Entries for locating text and elements:
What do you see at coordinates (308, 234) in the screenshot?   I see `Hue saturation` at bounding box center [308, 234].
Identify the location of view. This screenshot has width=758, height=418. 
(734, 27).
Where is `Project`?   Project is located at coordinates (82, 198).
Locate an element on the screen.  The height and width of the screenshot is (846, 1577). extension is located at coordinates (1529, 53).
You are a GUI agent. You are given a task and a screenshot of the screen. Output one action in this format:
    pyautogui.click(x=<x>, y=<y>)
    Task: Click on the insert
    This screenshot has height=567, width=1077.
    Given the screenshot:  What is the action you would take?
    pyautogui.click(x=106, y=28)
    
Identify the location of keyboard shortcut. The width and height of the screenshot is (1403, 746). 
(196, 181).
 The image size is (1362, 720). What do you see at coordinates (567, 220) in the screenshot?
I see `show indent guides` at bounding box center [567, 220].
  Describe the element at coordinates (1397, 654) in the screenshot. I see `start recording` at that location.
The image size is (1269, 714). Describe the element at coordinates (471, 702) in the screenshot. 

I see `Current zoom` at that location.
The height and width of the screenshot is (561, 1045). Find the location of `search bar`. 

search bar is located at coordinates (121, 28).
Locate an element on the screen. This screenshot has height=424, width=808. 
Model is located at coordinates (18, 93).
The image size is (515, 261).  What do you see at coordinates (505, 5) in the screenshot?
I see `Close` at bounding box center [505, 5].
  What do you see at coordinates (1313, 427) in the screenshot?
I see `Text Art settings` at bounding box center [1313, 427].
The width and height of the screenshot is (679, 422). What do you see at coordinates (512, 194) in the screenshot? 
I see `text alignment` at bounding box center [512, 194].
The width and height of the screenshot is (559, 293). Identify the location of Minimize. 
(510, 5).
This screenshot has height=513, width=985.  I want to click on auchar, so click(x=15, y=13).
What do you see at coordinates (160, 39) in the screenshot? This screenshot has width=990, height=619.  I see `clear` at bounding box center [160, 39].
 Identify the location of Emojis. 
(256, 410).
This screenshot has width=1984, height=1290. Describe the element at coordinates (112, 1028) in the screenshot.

(Given request) Copy every line of the records above without changing anything.

(Expected output)
What do you see at coordinates (308, 234) in the screenshot?   I see `Hue saturation` at bounding box center [308, 234].
Identify the location of view. This screenshot has width=758, height=418. 
(734, 27).
Where is `Project`?   Project is located at coordinates (82, 198).
Locate an element on the screen.  The height and width of the screenshot is (846, 1577). extension is located at coordinates (1529, 53).
You are a GUI agent. You are given a task and a screenshot of the screen. Output one action in this format:
    pyautogui.click(x=<x>, y=<y>)
    Task: Click on the insert
    This screenshot has height=567, width=1077.
    Given the screenshot:  What is the action you would take?
    pyautogui.click(x=106, y=28)
    
Identify the location of keyboard shortcut. The width and height of the screenshot is (1403, 746). 
(196, 181).
 The image size is (1362, 720). What do you see at coordinates (567, 220) in the screenshot?
I see `show indent guides` at bounding box center [567, 220].
  Describe the element at coordinates (1397, 654) in the screenshot. I see `start recording` at that location.
The image size is (1269, 714). Describe the element at coordinates (471, 702) in the screenshot. 

I see `Current zoom` at that location.
The height and width of the screenshot is (561, 1045). Find the location of `search bar`. 

search bar is located at coordinates (121, 28).
Locate an element on the screen. This screenshot has height=424, width=808. 
Model is located at coordinates (18, 93).
The image size is (515, 261).  What do you see at coordinates (505, 5) in the screenshot?
I see `Close` at bounding box center [505, 5].
  What do you see at coordinates (1313, 427) in the screenshot?
I see `Text Art settings` at bounding box center [1313, 427].
The width and height of the screenshot is (679, 422). What do you see at coordinates (512, 194) in the screenshot? 
I see `text alignment` at bounding box center [512, 194].
The width and height of the screenshot is (559, 293). Identify the location of Minimize. 
(510, 5).
This screenshot has height=513, width=985.  I want to click on auchar, so click(x=15, y=13).
What do you see at coordinates (160, 39) in the screenshot? This screenshot has width=990, height=619.  I see `clear` at bounding box center [160, 39].
 Identify the location of Emojis. 
(256, 410).
This screenshot has width=1984, height=1290. Describe the element at coordinates (112, 1028) in the screenshot.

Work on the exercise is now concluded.